Excerpts from a dataset
* * * * * * *

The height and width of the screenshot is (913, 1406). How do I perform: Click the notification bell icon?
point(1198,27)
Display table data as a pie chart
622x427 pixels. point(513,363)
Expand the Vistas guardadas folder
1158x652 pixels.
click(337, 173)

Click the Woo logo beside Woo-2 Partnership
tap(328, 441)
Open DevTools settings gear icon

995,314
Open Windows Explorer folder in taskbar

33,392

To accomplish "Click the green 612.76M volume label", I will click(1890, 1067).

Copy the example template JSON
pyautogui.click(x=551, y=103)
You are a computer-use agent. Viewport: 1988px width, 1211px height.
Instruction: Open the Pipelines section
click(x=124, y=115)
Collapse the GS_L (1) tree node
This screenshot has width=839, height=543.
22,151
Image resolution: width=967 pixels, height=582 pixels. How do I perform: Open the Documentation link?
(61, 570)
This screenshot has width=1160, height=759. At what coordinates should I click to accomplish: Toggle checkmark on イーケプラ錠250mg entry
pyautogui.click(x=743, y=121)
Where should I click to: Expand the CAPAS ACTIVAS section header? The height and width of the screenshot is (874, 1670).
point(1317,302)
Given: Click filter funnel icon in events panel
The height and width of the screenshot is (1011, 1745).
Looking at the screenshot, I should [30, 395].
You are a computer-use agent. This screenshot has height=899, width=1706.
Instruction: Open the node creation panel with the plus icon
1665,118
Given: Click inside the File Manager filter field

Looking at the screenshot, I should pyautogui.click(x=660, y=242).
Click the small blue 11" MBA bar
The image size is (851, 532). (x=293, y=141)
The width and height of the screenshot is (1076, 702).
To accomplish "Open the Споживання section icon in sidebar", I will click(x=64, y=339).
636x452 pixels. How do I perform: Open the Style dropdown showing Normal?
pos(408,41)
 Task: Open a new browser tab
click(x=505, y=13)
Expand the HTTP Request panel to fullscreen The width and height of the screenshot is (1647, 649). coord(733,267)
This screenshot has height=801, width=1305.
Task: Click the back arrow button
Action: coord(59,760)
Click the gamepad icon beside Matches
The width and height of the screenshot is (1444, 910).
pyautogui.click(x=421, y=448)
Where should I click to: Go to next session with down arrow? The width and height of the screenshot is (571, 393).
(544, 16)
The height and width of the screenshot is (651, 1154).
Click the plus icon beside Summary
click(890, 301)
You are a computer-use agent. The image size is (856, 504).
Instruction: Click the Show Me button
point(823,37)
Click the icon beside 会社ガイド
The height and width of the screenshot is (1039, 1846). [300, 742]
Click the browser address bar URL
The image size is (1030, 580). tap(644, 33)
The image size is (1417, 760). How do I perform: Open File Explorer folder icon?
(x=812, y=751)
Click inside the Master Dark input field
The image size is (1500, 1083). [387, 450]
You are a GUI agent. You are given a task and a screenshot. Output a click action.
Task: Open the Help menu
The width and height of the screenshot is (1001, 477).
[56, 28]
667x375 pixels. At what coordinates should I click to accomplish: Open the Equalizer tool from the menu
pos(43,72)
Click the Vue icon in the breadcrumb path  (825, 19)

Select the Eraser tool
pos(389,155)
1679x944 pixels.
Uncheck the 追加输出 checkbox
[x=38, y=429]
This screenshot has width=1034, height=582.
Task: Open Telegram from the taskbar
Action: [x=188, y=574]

* * * * * * *

TASK DESCRIPTION
All lines of the data that hold "agent" need to be copied.

WRITTEN ANSWER
You are a computer-use agent. Viewport: 1988px width, 1211px height.
You are a computer-use agent. This screenshot has height=899, width=1706.
You are a computer-use agent. The image size is (856, 504).
You are a GUI agent. You are given a task and a screenshot. Output a click action.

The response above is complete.